Saved entries
::::::

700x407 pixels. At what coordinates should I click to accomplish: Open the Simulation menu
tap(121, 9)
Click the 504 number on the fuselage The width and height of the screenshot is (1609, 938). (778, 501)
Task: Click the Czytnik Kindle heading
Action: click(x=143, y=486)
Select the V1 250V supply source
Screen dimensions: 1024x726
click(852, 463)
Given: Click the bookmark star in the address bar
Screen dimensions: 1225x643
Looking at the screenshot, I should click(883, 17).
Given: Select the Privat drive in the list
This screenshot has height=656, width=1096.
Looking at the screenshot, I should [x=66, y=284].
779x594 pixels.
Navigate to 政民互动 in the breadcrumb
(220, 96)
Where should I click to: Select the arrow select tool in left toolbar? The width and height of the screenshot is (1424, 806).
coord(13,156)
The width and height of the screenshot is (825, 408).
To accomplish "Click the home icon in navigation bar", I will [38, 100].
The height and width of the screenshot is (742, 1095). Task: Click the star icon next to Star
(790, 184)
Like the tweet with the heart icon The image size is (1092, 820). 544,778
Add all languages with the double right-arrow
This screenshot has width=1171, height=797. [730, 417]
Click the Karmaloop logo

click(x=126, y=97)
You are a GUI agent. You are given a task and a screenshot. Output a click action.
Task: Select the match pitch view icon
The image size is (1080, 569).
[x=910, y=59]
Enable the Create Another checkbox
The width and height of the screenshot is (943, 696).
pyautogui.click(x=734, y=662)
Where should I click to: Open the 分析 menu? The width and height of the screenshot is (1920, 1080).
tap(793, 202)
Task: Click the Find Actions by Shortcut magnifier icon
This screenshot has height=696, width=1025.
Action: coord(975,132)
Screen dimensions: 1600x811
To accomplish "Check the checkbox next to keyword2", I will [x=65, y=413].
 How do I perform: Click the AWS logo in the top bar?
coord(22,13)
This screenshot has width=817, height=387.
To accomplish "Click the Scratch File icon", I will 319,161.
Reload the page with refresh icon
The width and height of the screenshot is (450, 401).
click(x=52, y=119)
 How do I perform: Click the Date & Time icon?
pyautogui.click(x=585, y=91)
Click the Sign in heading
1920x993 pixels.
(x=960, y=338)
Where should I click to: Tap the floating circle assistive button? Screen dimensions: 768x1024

::::::

Write out a word-for-word copy of every entry above.

Solved problem
700x407 pixels. At what coordinates should I click to accomplish: Open the Simulation menu
tap(121, 9)
Click the 504 number on the fuselage The width and height of the screenshot is (1609, 938). (778, 501)
Task: Click the Czytnik Kindle heading
Action: click(x=143, y=486)
Select the V1 250V supply source
Screen dimensions: 1024x726
click(852, 463)
Given: Click the bookmark star in the address bar
Screen dimensions: 1225x643
Looking at the screenshot, I should click(883, 17).
Given: Select the Privat drive in the list
This screenshot has height=656, width=1096.
Looking at the screenshot, I should [x=66, y=284].
779x594 pixels.
Navigate to 政民互动 in the breadcrumb
(220, 96)
Where should I click to: Select the arrow select tool in left toolbar? The width and height of the screenshot is (1424, 806).
coord(13,156)
The width and height of the screenshot is (825, 408).
To accomplish "Click the home icon in navigation bar", I will [38, 100].
The height and width of the screenshot is (742, 1095). Task: Click the star icon next to Star
(790, 184)
Like the tweet with the heart icon The image size is (1092, 820). 544,778
Add all languages with the double right-arrow
This screenshot has width=1171, height=797. [730, 417]
Click the Karmaloop logo

click(x=126, y=97)
You are a GUI agent. You are given a task and a screenshot. Output a click action.
Task: Select the match pitch view icon
The image size is (1080, 569).
[x=910, y=59]
Enable the Create Another checkbox
The width and height of the screenshot is (943, 696).
pyautogui.click(x=734, y=662)
Where should I click to: Open the 分析 menu? The width and height of the screenshot is (1920, 1080).
tap(793, 202)
Task: Click the Find Actions by Shortcut magnifier icon
This screenshot has height=696, width=1025.
Action: coord(975,132)
Screen dimensions: 1600x811
To accomplish "Check the checkbox next to keyword2", I will [x=65, y=413].
 How do I perform: Click the AWS logo in the top bar?
coord(22,13)
This screenshot has width=817, height=387.
To accomplish "Click the Scratch File icon", I will 319,161.
Reload the page with refresh icon
The width and height of the screenshot is (450, 401).
click(x=52, y=119)
 How do I perform: Click the Date & Time icon?
pyautogui.click(x=585, y=91)
Click the Sign in heading
1920x993 pixels.
(x=960, y=338)
Where should I click to: Tap the floating circle assistive button? Screen dimensions: 768x1024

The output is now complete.